Les médecins du monde entier exhortent l’Iran à mettre fin aux violences contre le personnel de santé
L’Association médicale mondiale a adressé une lettre ouverte urgente aux autorités de la République islamique d’Iran suite à des informations concordantes faisant état d’une forte augmentation des violences à l’encontre du personnel de santé et de détournements d’installations médicales au cours des dernières semaines.
D’après des informations provenant des provinces d’Ispahan, de Shahar Mahal et de Bakhtiari, les forces du maintien de l’ordre auraient procédé à des arrestations de manifestants blessés à l’intérieur même des hôpitaux. Le personnel hospitalier aurait également reçu pour instruction de signaler aux autorités chargées de la sécurité les patients présentant des blessures par balle, sous peine de poursuites judiciaires et d’autres mesures de rétorsion en cas de non-respect de cette consigne.

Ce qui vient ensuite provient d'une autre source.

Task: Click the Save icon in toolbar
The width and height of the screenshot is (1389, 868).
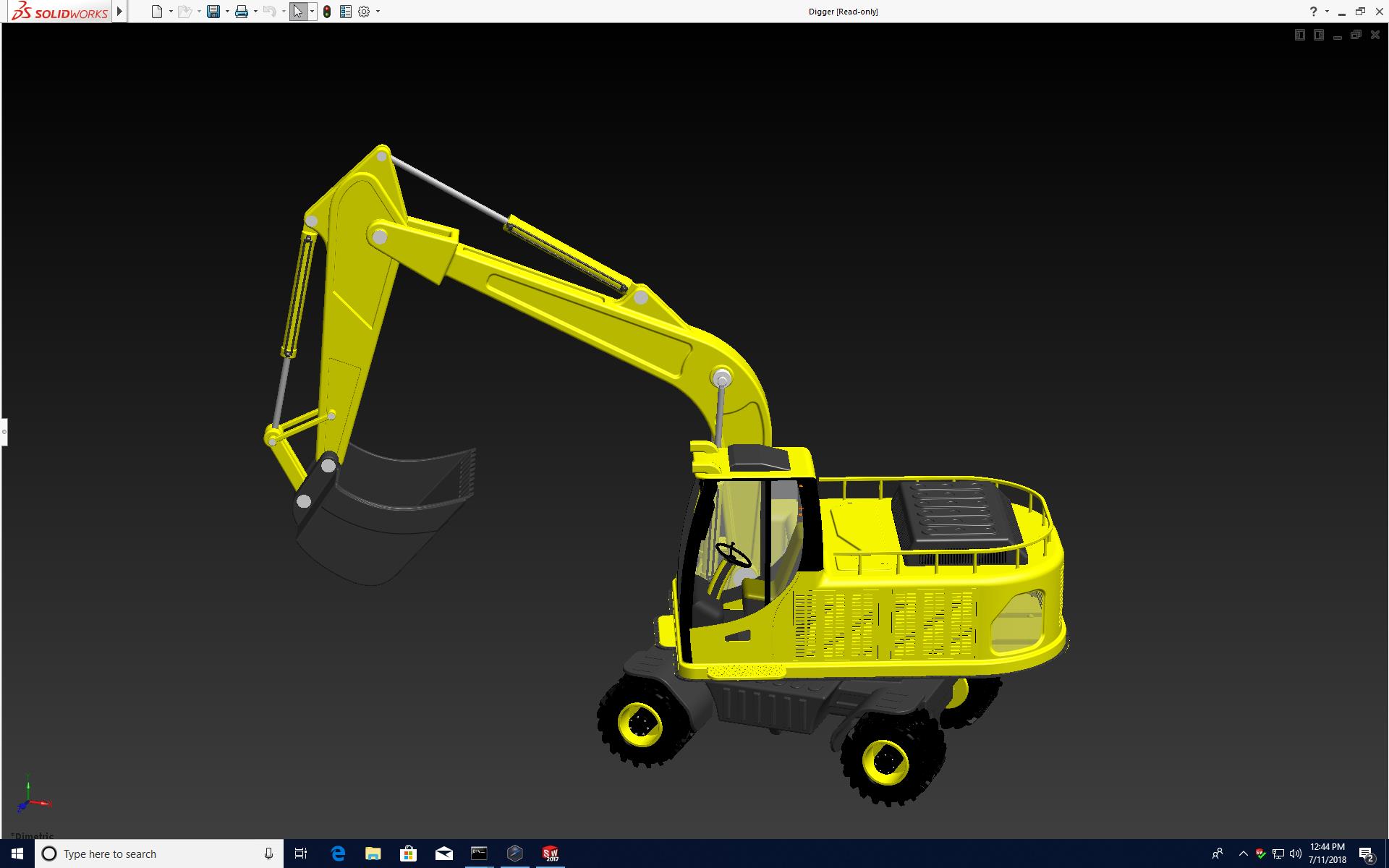Action: tap(213, 12)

L’AMM exprime sa profonde indignation face aux inquiétantes persécutions dont sont victimes les médecins iraniens. La lettre souligne que le Dr Alizera Golchini fait partie des professionnels de santé dont la vie est aujourd’hui menacée au seul motif qu’ils exercent leur métier de manière éthique et s’efforcent de sauver des vies.

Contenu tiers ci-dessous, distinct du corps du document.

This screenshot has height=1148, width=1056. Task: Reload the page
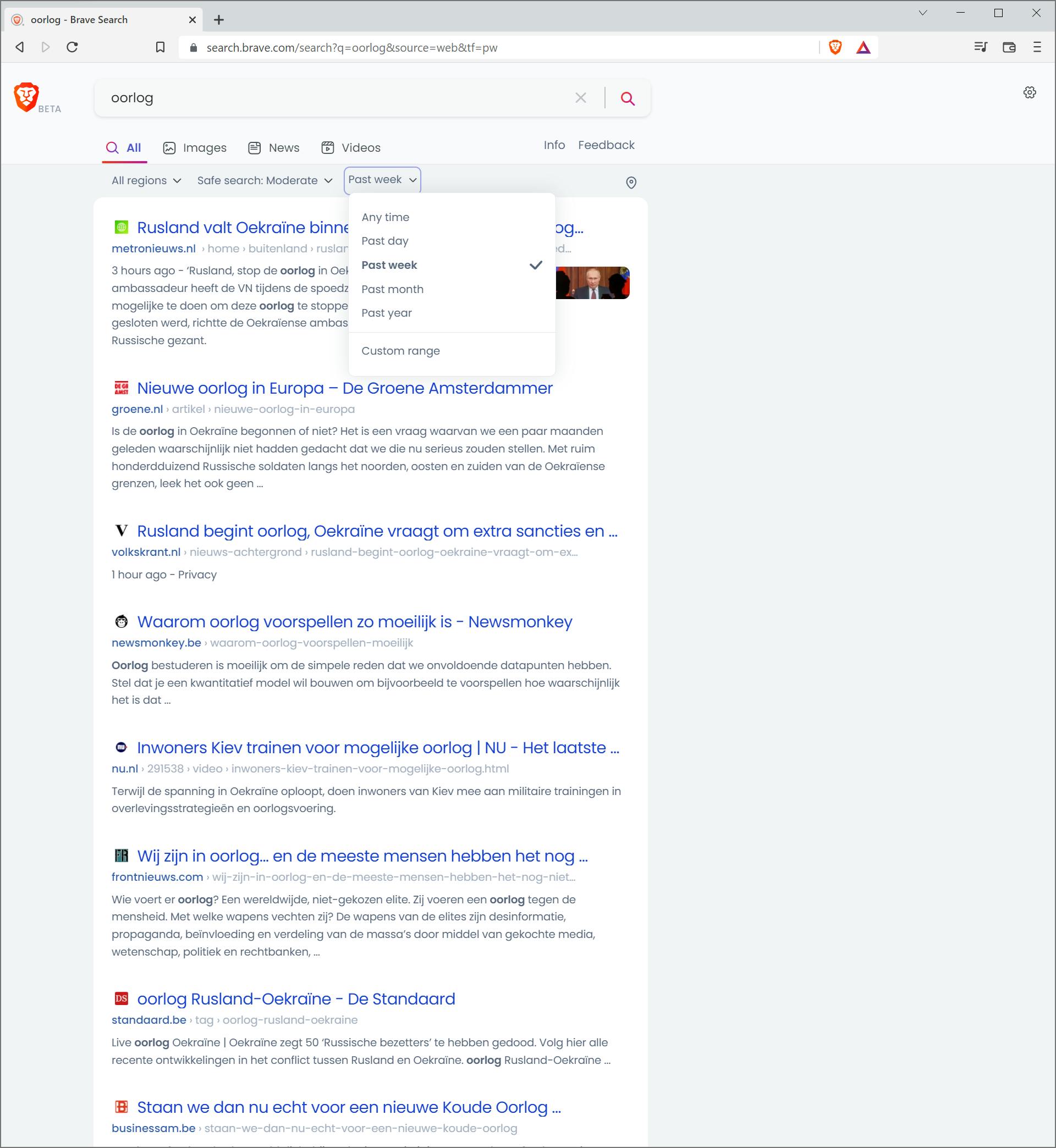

La Présidente de l’AMM, la Dre Jacqueline Kitulu, a déclaré : « Ces pratiques constituent de graves violations des principes éthiques fondateurs de notre profession ainsi que des droits humains fondamentaux. Les médecins doivent pouvoir exercer leurs fonctions sans entrave, sans ingérence ni crainte de représailles. »
L’AMM demande la libération immédiate et inconditionnelle de tous les médecins détenus uniquement pour avoir rempli leurs responsabilités professionnelles. Elle exhorte les autorités iraniennes à garantir des conditions de travail sûres au personnel de santé, à protéger les installations médicales contre toute utilisation abusive et à mettre immédiatement fin au recours à la violence par les forces de maintien de l’ordre. La lettre demande également la conduite d’enquêtes indépendantes et impartiales sur toutes les violations présumées du droit international humanitaire et des droits de l’homme.
L’Association rappelle que l’Iran est tenu de respecter les obligations qui lui incombent en vertu des pactes internationaux qu’il a ratifiés en 1975 et exhorte les autorités à traiter toutes les personnes relevant de leur juridiction avec respect, dignité et humanité.